Dr. Anna Fyta on Hilda Doolittle, Richard Aldington, and the Poets' Translation Series
The Stavros Niarchos Foundation Centre for Hellenic Studies, in collaboration with the Department of English, is pleased to present a seminar by Dr. Anna Fyta, entitled "Translation as Poetic Praxis: H.D., Richard Aldington and The Poets’ Translation Series from the Greek Anthology."
Date: Sept. 15, 2017
Campus: SFU Burnaby
Room: Academic Quadrangle 6106
This event is free, but seating is limited, please RSVP to firstname.lastname@example.org
The lecture focuses on the modernist lyric poem as the offshoot of ancient Greek poetry. Lyric poetry has a long-standing tradition in the Western world though its value has often been denigrated as opposed to prose, drama and epic poetry. A controversial sub-genre of poetic speech, at the verge of the oral, the written and the performative, the lyric poem has, nevertheless, been instrumental in a poet’s evolutionary stages or in Jonathan Culler’s words, it is a poet’s response to his predecessors. Between 1915 and 1919, a time of reform and renewal of language and poetry, a group of avant-garde Modernist poets, including Hilda Doolittle (H.D.), her husband Richard Aldington and a team of fellow modernist authors and poets, run a series of publications titled The Poets’ Translation Series under the auspices of the Egoist Press.
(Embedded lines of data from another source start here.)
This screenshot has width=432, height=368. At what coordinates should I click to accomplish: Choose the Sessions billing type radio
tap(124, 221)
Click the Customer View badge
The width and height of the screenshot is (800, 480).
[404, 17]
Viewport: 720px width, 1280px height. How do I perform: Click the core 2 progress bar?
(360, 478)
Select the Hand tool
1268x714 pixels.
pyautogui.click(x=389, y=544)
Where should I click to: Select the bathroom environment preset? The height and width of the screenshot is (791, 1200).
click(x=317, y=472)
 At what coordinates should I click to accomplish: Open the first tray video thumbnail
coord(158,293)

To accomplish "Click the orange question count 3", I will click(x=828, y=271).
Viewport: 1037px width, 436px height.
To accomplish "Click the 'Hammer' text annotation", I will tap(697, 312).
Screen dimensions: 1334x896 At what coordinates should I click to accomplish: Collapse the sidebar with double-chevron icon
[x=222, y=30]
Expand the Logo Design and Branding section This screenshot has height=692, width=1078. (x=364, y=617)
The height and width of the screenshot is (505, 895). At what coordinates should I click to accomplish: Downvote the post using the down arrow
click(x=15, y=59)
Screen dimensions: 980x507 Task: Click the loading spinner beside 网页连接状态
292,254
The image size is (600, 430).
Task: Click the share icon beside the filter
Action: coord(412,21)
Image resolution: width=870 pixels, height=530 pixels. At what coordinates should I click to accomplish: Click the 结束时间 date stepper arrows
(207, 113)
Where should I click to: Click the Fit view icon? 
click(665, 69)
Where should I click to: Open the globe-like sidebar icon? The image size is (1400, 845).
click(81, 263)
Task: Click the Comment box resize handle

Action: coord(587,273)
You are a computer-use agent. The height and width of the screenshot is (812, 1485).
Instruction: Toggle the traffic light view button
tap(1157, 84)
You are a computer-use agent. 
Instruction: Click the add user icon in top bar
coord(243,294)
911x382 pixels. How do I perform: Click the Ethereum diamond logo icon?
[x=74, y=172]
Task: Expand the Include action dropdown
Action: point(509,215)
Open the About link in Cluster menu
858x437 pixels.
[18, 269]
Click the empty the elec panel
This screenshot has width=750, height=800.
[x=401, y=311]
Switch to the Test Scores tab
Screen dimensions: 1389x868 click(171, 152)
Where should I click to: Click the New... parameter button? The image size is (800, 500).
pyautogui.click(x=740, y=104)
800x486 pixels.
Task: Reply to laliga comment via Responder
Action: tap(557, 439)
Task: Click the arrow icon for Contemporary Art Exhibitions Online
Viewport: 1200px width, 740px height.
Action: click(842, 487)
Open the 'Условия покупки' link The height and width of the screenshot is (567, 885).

In these editions, the poets attempt to extend the principles of the modernist manifesto proposed by Ezra Pound to “make [poetry] new” by producing creative, poetic translations of Classical texts. The lecture traces the itinerary of these modernists and H.D.’s experimentations with Greek lyric poetry, the epigram and the choral ode. Whereas Aldington and Edward Storer seek alternative crib translations to epigrams and lyrics from The Greek Anthology and Sappho, H.D. works with lyric poetry and Euripides’ choral odes investigating the raisons d’être of interpretive translation.